-- Start of STORED ROWS --
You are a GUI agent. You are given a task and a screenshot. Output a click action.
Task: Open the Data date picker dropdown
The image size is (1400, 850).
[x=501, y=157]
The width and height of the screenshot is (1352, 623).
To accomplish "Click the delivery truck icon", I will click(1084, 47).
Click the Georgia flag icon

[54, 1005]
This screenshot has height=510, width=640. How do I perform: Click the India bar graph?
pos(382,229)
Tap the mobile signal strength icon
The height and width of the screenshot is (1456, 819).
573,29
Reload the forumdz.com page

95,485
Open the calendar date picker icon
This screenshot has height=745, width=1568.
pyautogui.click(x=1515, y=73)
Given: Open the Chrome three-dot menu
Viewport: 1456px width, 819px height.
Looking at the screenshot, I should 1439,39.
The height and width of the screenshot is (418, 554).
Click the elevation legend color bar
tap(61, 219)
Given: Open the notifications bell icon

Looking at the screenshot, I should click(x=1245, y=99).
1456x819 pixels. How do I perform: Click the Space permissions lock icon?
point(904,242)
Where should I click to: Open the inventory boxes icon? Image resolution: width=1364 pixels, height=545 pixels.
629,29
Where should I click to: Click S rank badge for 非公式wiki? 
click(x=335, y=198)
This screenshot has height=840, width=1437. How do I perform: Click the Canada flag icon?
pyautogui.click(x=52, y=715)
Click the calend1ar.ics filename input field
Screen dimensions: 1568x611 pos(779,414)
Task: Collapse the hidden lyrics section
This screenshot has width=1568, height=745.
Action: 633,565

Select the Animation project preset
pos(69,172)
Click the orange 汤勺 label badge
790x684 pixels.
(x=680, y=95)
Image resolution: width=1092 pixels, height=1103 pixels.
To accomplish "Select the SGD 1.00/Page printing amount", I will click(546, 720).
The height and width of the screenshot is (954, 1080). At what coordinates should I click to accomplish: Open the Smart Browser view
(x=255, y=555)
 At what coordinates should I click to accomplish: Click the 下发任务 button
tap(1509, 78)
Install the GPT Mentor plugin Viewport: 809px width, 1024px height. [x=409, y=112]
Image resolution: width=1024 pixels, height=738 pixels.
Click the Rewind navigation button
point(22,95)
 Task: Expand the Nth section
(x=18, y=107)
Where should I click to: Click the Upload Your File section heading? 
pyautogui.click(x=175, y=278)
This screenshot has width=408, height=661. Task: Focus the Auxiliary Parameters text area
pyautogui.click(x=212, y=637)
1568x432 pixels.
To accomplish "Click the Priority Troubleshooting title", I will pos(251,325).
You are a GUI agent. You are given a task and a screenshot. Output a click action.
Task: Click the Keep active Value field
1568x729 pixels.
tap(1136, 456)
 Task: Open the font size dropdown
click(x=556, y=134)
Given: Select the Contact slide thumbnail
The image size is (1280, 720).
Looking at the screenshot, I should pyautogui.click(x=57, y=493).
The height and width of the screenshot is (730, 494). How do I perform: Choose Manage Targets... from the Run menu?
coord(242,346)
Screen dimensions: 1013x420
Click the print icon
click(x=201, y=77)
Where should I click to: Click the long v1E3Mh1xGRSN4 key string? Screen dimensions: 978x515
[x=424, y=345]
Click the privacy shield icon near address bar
-- End of STORED ROWS --
> DIRECTIONS FOR THIS TASK
How many lines in the items above contain the string "perform"? Case counts. Reply with the number alone.

> WRITTEN SOLUTION
4